The "Reconciliation Only" Option: Just Give Medicaid to Those Who Can't Afford Insurance

If the House Democrats can't find the vote for the Senate bill, and the Senate Democrats are too collectively ego-driven to support a reconciliation sidecar, then the only remaining strategy I can see for a significant increase in insurance coverage is to use reconciliation to just give most Americans who can't afford health insurance access to coverage through Medicaid, Medicare, or SCHIP. This is simple, clean, easy to explain, and a more cost-effective way to expand coverage. Not going this route in the first place was a huge mistake.

The Senate bill expanded insurance to 15 million Americans by increasing Medicaid eligibility for every American to 133% of the federal poverty line (FPL), and by maintaining the SCHIP program. That represented $395 billion of the total cost of the bill. The Kaiser Family Foundation concluded that roughly 30 million of the uninsured in this country are below 200% of the FPL. A recent poll by them also found that when people were told the bill would expand Medicaid to every family making less than $29,000 a year, 62% of voters said that made them more supportive of the bill, while only 22% said they were less supportive.

Expanding Medicaid to everyone below 215% of the FPL, and expanding SCHIP coverage to all uninsured children, should give roughly 30 million more Americans insurance for a cost of just under $800 billion, which is less than the Senate bill.

The Medicaid expansion could be structured to also work as a de facto extreme catastrophic insurance policy for people over 215% FPL. You could set it up so that if anyone suffered from a major medical emergency, which cost so much it effectively made their yearly income below 215% FPL, they would, at that point, be covered by Medicaid. This would effectively put an end to medical bankruptcy in this country.

Early Medicare buy-in could be added for people without insurance who are between 47-65. This is the group who, even if they have money, tend to have the toughest time finding affordable, quality health insurance.

Expanding Medicaid, Medicare, and SCHIP are all doable under reconciliation. A bill that does these three things would only need a simple majority in the Senate, would be cheaper than the current Senate bill, and probably be no more than 30 pages long.
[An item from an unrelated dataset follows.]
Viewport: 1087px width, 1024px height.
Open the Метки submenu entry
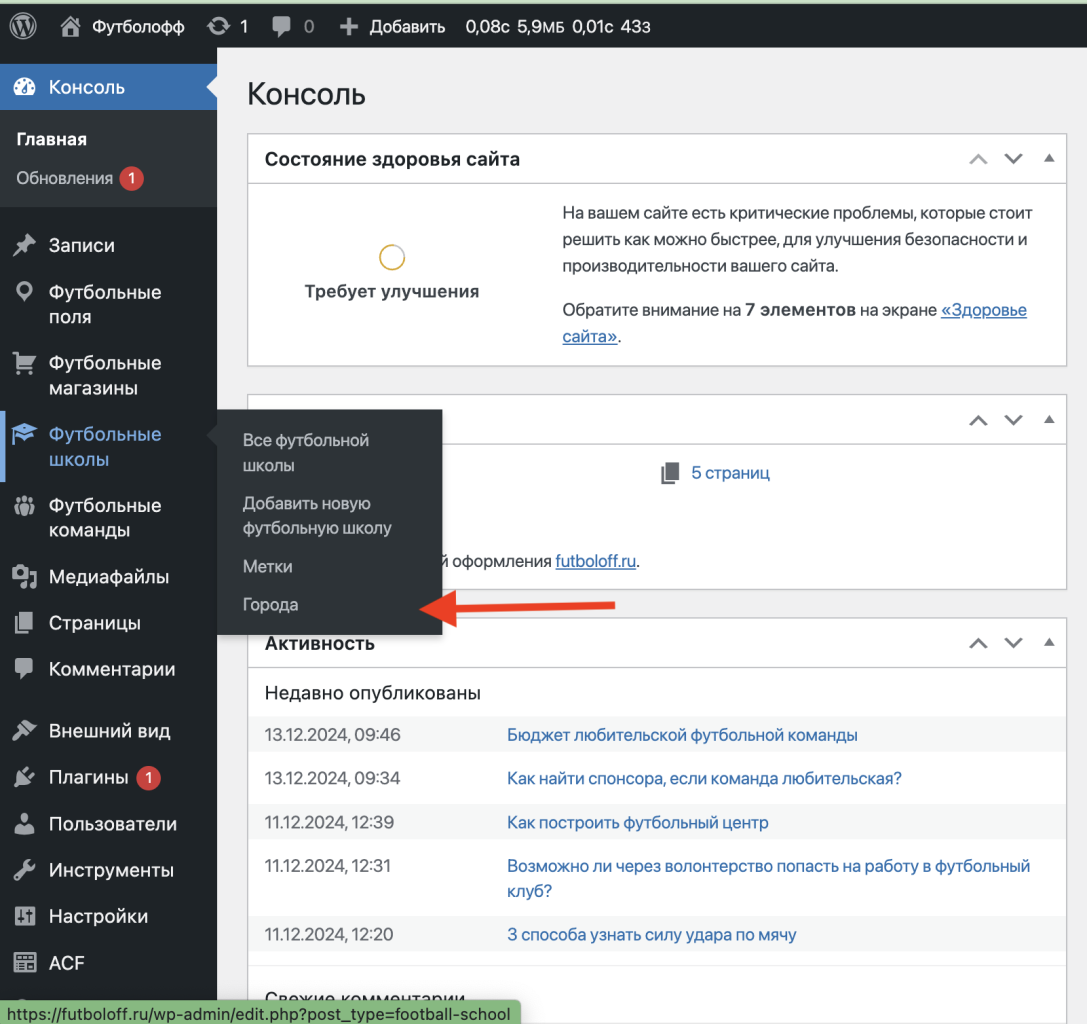[268, 567]
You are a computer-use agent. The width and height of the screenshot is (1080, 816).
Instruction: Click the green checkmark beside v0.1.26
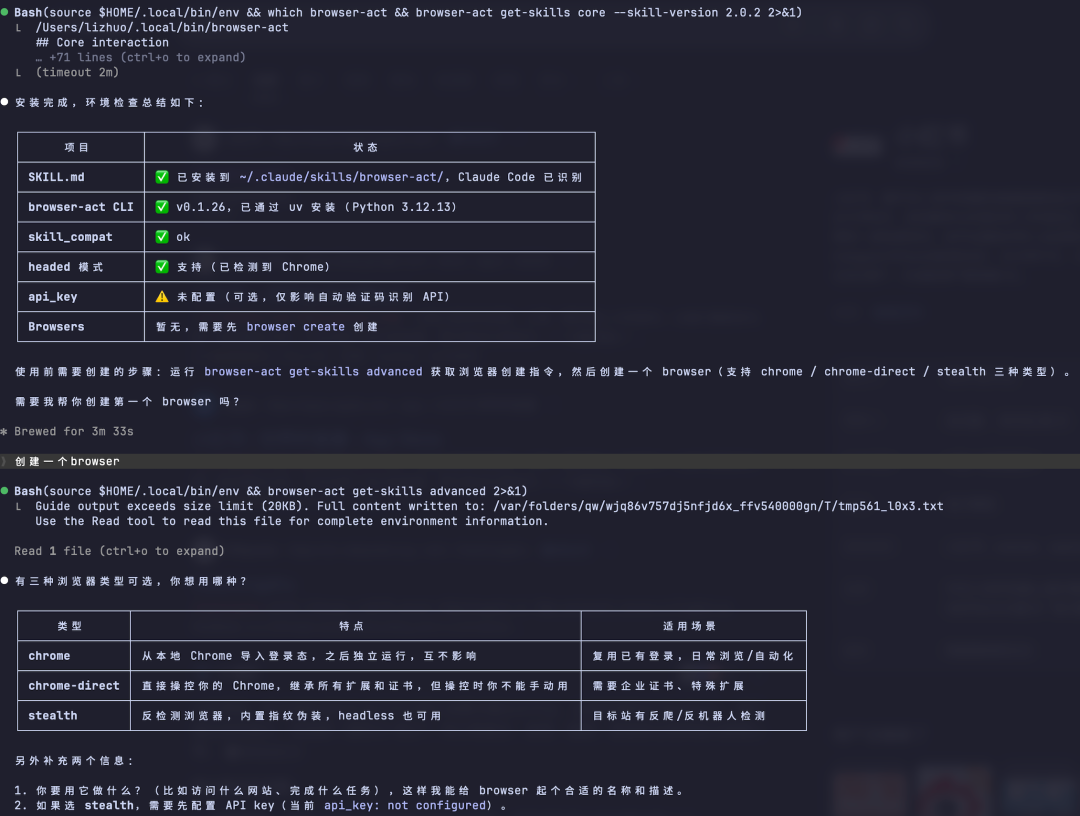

This strategy of simply giving people who can't afford insurance coverage through Medicaid and Medicare is extremely easy to explain. Also, these public programs are already covered under the Hyde amendment, so there shouldn't be objections from anti-choice Democrats like Bart Stupak. I don't doubt for a second that a 30-page bill that simply gave those without insurance Medicaid would be dramatically more popular than the current Senate bill.

Don't buy the lie that passing the Senate bill "as is" in the House is the only option. The Senate can adopt a reconciliation sidecar strategy, or they can do a significant coverage expansion even more cost effectively by using a reconciliation measure for a whole new bill. The problem is not reluctant House members or Senate rules. The problem is the Democratic senators themselves.